Deployment & Infrastructure
Mox is container‑ready; a Dockerfile and OCI image are available, making it trivial to spin up in Kubernetes or any container runtime. The binary requires only a user account (mox) and a home directory; it creates its own configuration during the quickstart phase. For high availability, multiple instances can be run behind a load balancer with shared storage (e.g., NFS) for mailboxes, or each instance can serve a distinct domain. The built‑in ACME client means TLS certificates are renewed automatically, eliminating operational overhead.
Integration & Extensibility
The application exposes a webhooks system that can forward delivery status and inbound message events to external services. Its modular design means the core mail processing logic can be imported into other Go projects; many of its non‑server packages are intentionally reusable.
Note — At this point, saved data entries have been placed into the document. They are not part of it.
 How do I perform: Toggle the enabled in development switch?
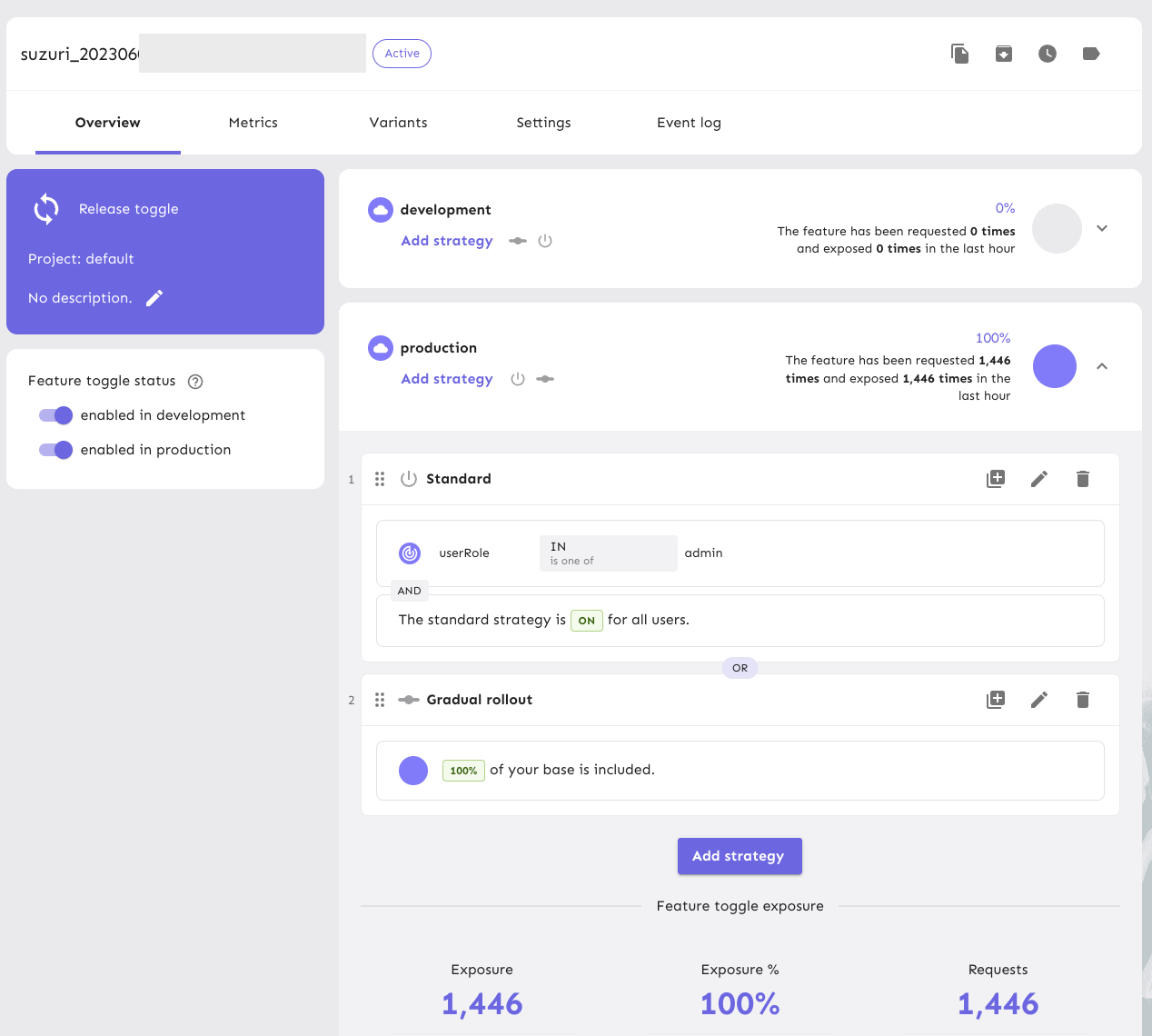pyautogui.click(x=55, y=415)
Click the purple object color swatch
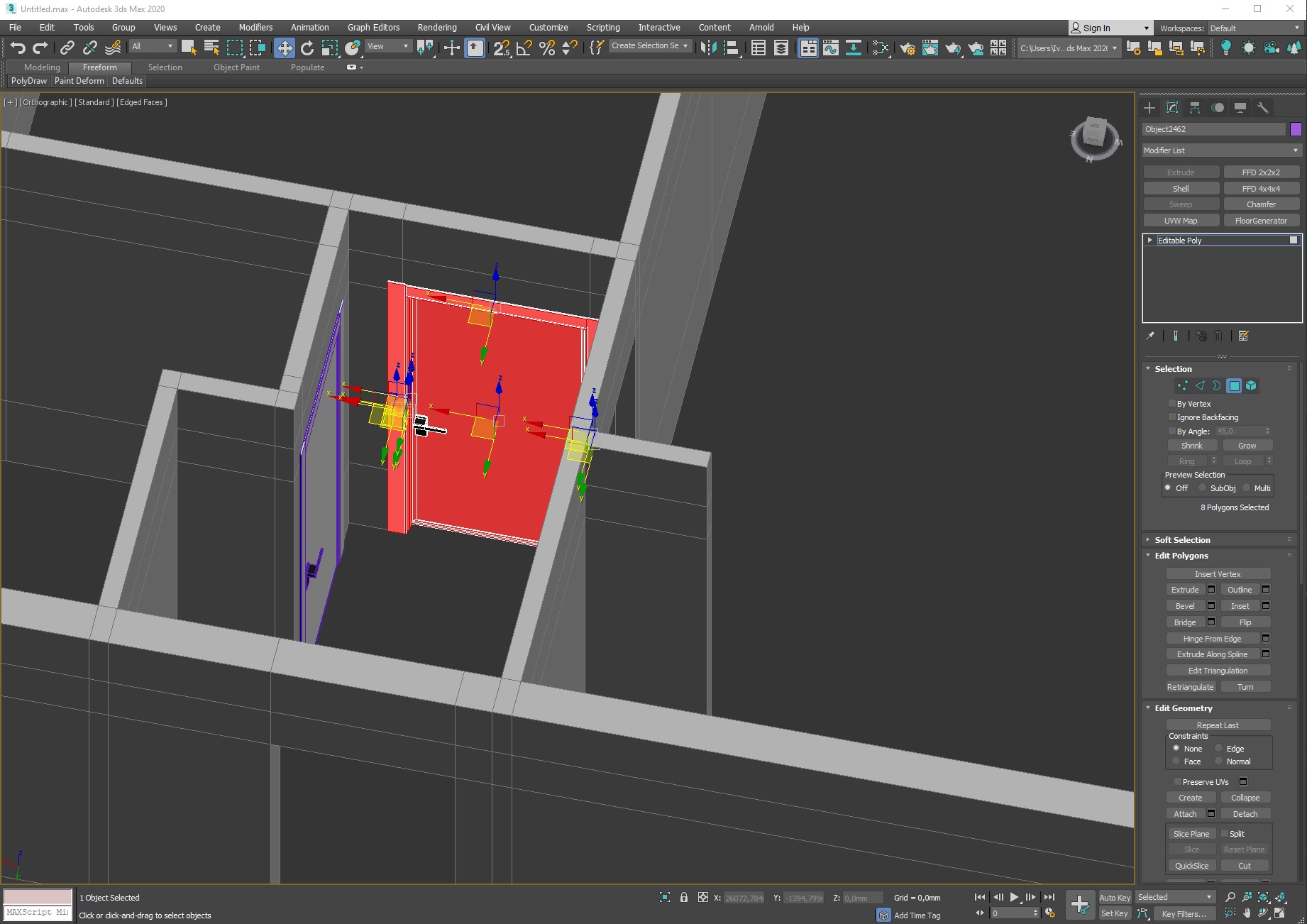Image resolution: width=1307 pixels, height=924 pixels. pos(1296,129)
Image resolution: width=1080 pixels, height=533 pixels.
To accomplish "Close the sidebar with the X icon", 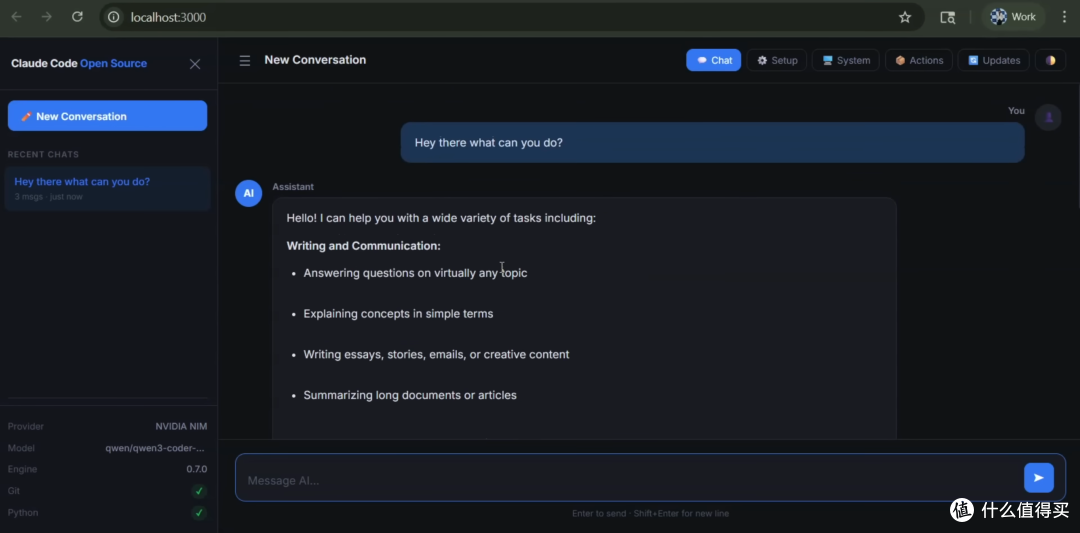I will [195, 64].
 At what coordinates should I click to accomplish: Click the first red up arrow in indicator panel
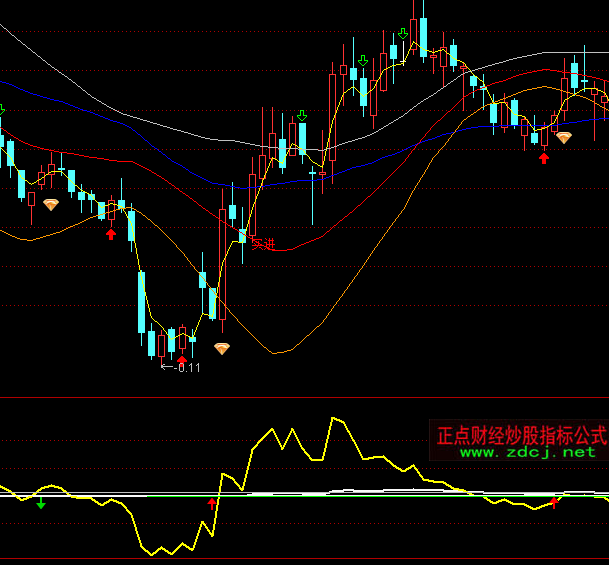click(211, 504)
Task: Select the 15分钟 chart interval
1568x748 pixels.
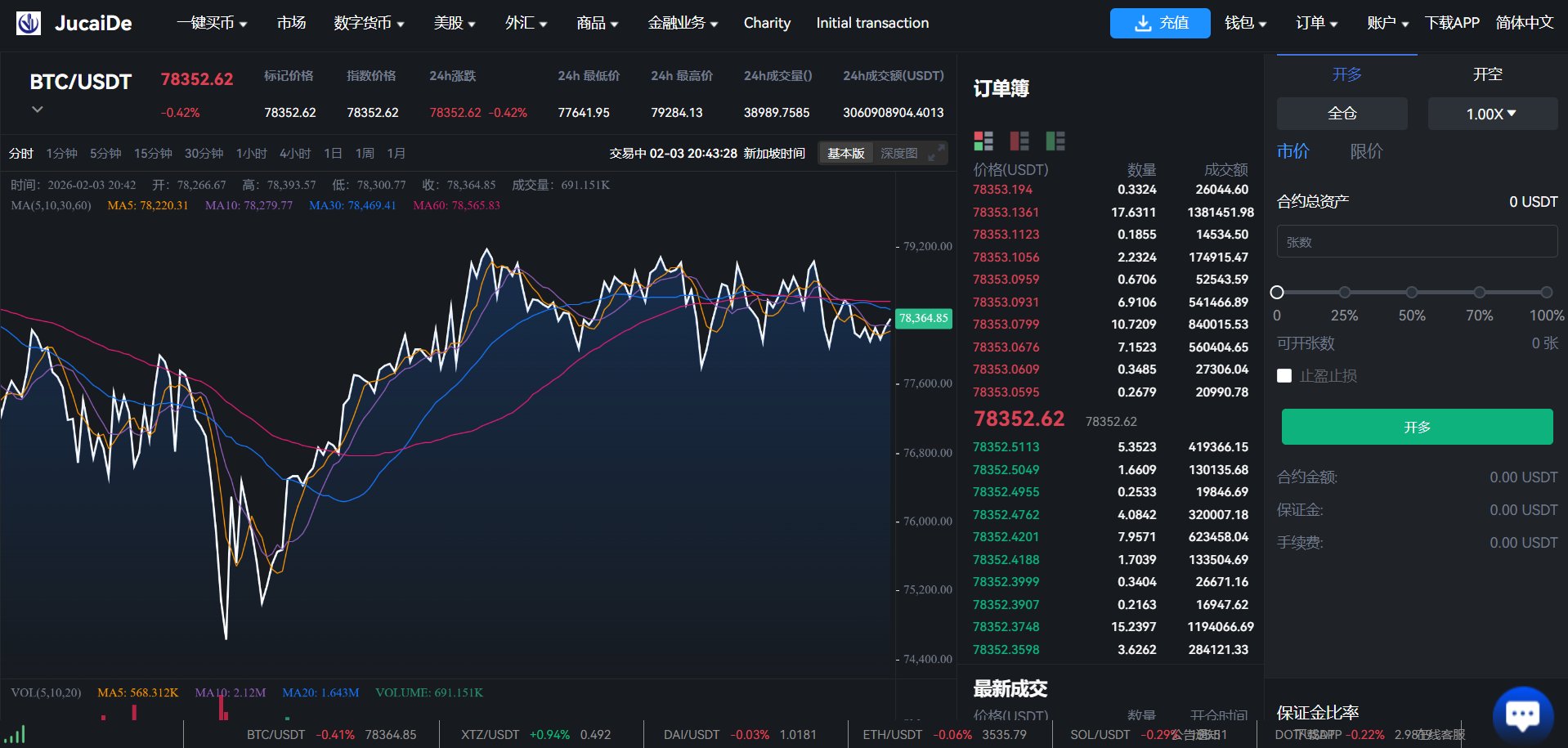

The configuration API and web UI allow runtime changes without restarting, which is invaluable for rapid iteration in development environments.
Developer Experience
- Zero External Dependencies: No need to install Postfix, Dovecot, or other mail daemons; everything is bundled.
- Clear Documentation: The source includes RFC‑referenced comments and a comprehensive README; the website hosts a detailed feature list and roadmap.
- Active Community: MIT licensing encourages contribution, and the project’s GitHub repository is actively maintained with frequent releases.
- Testing: Extensive unit, integration, and fuzz tests provide confidence that changes do not regress core protocols.
Use Cases
- Private SaaS Email Service – A startup can deploy Mox to provide secure, self‑hosted email for its users, leveraging the API for transactional mail while keeping full control over data.
- Enterprise In‑House Mail Server – Organizations that require strict compliance can run Mox on their own infrastructure, benefiting from built‑in DMARC and DANE support.
- Developer Sandbox – The
mox localservesubcommand allows developers to test email flows locally without hitting external SMTP providers. - Hybrid Cloud – Mox can act as an edge server that forwards mail to a cloud provider, combining local control with external deliverability.
Advantages Over Alternatives
- Performance & Simplicity: A single Go binary eliminates the overhead of multiple daemons; the code is lean and well‑tested.
- Security by Design: Automatic TLS, strict authentication checks, and reputation‑based throttling reduce the attack surface.
- Licensing & Freedom: MIT license permits commercial use without copyleft constraints, unlike some open‑source mail servers.
- Developer‑Friendly Extensibility: Reusable Go packages and a programmable API make it easier to integrate Mox into existing tooling compared to more monolithic solutions.
Mox thus offers developers a complete, secure, and highly extensible email stack that can be deployed with minimal operational burden while still exposing powerful hooks for customization and automation.